Get your travel documents in order: Passport, Visas, Global Entry Card and TSA Pre-Check. Many of these documents take up to 2 months to process. Do not wait until the last minute. The key to solo travel is not to think you will wing it and survive. (You won’t).


Figure out your cell phone and communication situation. Many cell providers offer international calling features at a fee. Google voice works wonders if you can connect to wifi. Facetime and imessage also allow for free wifi calling and messaging.

Wifi is your friend. Make sure you can find some internet if you need to check in to your flight, hotel, with family. Some countries know this and charge a per hour rate. When booking your hotel check to see if they have or offer a wifi connection.

Research local transportation. There are so many forums and blogs about different countries around the world. Many of these offer insight into traveling around the area via public transit, private car or tour options.

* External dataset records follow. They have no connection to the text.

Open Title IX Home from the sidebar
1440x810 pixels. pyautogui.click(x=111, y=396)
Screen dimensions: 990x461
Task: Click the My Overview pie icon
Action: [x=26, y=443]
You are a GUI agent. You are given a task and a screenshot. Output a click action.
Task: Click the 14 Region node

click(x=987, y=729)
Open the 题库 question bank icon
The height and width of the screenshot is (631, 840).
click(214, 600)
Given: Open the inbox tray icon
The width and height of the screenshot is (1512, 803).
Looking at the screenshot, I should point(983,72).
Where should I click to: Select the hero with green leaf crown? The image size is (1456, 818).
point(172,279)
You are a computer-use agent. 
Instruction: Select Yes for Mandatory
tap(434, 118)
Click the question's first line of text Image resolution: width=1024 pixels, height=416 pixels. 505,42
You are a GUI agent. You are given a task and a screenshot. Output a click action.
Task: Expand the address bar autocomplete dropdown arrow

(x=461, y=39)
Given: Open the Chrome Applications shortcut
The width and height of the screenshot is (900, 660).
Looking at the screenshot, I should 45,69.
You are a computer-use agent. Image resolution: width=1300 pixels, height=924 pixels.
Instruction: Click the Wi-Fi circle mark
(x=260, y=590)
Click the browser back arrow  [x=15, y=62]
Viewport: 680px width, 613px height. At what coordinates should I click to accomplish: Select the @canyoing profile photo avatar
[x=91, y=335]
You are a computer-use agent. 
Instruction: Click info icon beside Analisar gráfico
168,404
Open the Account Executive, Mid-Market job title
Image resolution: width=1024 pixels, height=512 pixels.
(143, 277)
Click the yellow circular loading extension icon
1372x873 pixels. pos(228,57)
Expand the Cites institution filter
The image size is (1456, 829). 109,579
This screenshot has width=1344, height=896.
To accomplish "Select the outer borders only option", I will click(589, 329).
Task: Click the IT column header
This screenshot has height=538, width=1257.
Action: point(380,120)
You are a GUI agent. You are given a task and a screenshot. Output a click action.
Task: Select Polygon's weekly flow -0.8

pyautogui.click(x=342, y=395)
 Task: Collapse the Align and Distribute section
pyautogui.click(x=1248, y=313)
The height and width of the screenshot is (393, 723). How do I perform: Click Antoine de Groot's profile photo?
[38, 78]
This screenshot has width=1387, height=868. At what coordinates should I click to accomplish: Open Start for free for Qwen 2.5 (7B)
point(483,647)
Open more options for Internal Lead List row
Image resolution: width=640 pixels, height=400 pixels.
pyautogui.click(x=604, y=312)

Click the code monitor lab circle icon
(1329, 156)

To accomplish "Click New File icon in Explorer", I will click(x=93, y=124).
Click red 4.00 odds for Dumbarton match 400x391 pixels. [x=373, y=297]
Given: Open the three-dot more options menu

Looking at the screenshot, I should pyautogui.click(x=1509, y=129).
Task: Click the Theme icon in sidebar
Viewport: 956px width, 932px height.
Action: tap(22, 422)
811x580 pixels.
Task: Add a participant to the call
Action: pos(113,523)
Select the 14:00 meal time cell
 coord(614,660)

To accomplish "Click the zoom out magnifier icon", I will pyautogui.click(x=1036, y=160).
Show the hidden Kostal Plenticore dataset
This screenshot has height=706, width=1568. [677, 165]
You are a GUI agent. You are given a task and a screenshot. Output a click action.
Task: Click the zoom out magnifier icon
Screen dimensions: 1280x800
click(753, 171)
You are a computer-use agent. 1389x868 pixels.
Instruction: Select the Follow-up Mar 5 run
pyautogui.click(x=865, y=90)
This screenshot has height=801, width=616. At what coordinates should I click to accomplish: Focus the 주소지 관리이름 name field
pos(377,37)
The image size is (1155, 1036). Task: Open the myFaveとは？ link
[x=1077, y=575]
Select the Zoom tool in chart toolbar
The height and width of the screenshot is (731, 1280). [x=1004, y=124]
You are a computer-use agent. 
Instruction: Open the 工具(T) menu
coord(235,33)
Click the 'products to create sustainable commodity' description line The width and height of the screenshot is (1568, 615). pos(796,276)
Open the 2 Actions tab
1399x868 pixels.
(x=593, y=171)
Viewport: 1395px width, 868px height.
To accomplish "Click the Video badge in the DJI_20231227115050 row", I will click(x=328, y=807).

Find out with the local currency and exchange rate is. Determine if you need to take cash with you or if your ATM card will work. The best option is to call your bank to tell them about your travel plans and ask for any information regarding currency exchange. You must call your bank prior to traveling to ensure they do not block your credit cards and cash flow.

Pack Your Bags

Email yourself and a friend or family member a copy of all your documents and itinerary. Then download them to your phone for quicker access abroad. You may not have cell service so having these items already downloaded will ensure you have them when needed.

  • Travel light and I mean light. One carryon bag and one personal item should be all you need to survive.

  • Wear a light coat or any outerwear on the plane to free up space in your luggage and keep you warm on those long haul flights.

  • Don’t bring or wear flashy or expensive things. You will be alone making yourself an easy target if you are covered in Moschino’s latest runway fashions.

  • Bring a power adapter and voltage converter. I found a set for every country at Lord and Taylor’s for under $20.

  • Noise-canceling headphones, earplugs and, eye masks will save you from severe jet lag.